> TEXT UNDER STUDY:

Woman, 42, dies after casino shuttle boat burst into flame off Florida’s Gulf coast
A 42-year-old woman has died after she and dozens of other passengers leapt into the sea off the coast of Florida to escape the inferno that was consuming their casino shuttle boat on Sunday night.
The woman, who has not been identified, died hours after escaping the 4pm fire, and less than an hour after she arrived at hospital saying that she felt ill, Regional Medical Center Bayonet Point spokesman Kurt Conover said.
The cause of the woman’s death is still being determined, police said, although officials originally had said no injuries were life threatening. Some 15 passengers had experienced chest pain, smoke inhalation and other injuries.
The shuttle boat routinely carries people back and forth from the Tropical Breeze Casino Cruise, which is offshore because it can’t legally operate close to land, according to authorities. The company said it might have a statement later Monday.
Fire belched from the shuttle boat Sunday afternoon as it was heading out on one of its regular runs to a casino ship when the crew decided to turn around, said Port Richey Police Chief Gerard DeCanio.

> SOURCE MATERIAL:
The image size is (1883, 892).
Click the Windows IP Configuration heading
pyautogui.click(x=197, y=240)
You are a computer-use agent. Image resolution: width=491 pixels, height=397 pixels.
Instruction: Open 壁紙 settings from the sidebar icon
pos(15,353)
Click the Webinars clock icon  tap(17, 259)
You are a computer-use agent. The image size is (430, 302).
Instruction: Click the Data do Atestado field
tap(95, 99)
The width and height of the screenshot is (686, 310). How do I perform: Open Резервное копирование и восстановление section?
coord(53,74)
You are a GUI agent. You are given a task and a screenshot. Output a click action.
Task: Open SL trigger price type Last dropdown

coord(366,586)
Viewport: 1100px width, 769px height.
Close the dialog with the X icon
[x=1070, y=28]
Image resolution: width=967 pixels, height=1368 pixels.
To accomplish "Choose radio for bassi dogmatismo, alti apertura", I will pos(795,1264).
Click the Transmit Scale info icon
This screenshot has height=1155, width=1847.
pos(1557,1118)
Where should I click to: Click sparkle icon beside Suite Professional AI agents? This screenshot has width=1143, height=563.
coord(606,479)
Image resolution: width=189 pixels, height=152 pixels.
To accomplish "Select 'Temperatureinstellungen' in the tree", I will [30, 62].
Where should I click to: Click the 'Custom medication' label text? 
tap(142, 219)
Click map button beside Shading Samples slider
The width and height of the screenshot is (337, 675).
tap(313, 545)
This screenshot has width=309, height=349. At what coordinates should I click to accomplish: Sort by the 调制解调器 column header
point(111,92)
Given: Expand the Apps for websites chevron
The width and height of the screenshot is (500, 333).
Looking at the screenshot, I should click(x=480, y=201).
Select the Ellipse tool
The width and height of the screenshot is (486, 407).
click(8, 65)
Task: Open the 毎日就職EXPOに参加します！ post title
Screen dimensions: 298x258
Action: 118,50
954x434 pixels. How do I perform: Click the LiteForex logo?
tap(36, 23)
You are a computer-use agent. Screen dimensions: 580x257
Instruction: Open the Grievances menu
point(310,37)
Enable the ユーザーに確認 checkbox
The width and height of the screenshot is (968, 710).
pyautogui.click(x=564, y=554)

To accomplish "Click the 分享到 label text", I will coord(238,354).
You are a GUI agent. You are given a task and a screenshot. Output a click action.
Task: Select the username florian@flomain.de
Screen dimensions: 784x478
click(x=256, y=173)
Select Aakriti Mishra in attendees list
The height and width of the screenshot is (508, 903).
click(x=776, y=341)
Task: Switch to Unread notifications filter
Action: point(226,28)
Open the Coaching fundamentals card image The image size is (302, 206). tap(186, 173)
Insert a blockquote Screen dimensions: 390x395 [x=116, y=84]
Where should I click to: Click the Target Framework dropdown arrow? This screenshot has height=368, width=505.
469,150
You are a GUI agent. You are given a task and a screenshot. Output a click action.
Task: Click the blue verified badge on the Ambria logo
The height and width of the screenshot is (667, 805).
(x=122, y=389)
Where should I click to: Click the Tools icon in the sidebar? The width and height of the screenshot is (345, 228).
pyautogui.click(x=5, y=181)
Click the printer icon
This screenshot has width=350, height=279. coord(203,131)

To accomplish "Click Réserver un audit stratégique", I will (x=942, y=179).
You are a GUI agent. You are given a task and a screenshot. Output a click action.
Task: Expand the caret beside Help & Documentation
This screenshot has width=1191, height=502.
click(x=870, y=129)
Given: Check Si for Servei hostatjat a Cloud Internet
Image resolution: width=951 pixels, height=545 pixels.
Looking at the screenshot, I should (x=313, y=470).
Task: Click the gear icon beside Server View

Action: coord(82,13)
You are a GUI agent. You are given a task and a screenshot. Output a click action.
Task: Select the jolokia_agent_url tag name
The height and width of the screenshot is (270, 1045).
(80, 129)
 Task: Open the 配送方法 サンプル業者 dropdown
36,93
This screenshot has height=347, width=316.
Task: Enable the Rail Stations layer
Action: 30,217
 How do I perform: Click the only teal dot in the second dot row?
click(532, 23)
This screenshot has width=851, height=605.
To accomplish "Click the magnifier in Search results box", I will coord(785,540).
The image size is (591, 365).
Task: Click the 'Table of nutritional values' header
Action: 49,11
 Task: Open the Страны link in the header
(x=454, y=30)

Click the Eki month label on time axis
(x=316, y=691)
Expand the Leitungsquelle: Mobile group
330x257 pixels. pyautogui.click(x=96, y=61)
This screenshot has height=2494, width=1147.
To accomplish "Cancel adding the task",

> YOUR TASKS:
**1)** In the boat fire article, rewrite the paragraph beginning "The woman, who has not been identified" in a single shorter sentence that keeps its main facts.
**2)** Carry on the boat fire article from its final sentence, about the crew deciding to turn around.

> TASK-BY-TASK ANSWERS:
**1)** The unidentified woman died hours after escaping the 4pm fire and less than an hour after reaching the hospital feeling ill, according to Kurt Conover, spokesman for Regional Medical Center Bayonet Point.

**2)**
He said the shuttle boat was close to shore near residential neighbourhoods when it experienced engine problems after leaving the dock at Port Richey, a suburban community about 55km (34 miles) northwest of Tampa.
But as the vessel turned back, flames kicked up and people began jumping overboard into shallow water, according to witness accounts.
Fifteen people complaining of chest pain, smoke inhalation and other minor injuries were taken to the hospital to be checked, authorities said, adding no injuries were life-threatening.
Larry Santangelo, 57, said he had just driven into his neighbourhood when he saw smoke and fire and thought a house – possibly his own – was ablaze. But then he realised it was the boat just about 100 metres (328 feet) offshore.
He told the Tampa Bay Times that he then saw people wandering about confused, wet and cold, after they reached land. One woman collapsed upon reaching shore and vomited, he said. Santangelo said he took about 30 of the passengers into his garage to warm up and recover.
“It was so windy and they were soaking wet,” said Santangelo. He worried that some might suffer from hypothermia.
It wasn’t immediately clear what caused the fire.
The fire sent a huge plume of dark black smoke wafting over sunny skies on an unusually chilly winter day in the Tampa Bay region.
“It looked pretty dramatic because the shuttle boat burned really fast,” DeCanio said by phone.
Another witness told the Tampa Bay Times the shuttle boat passes regularly by his family’s home, carrying patrons to and from a casino ship offshore.
But he knew something was wrong when smoke cut across the sunny Florida skies and he heard shouts and screams.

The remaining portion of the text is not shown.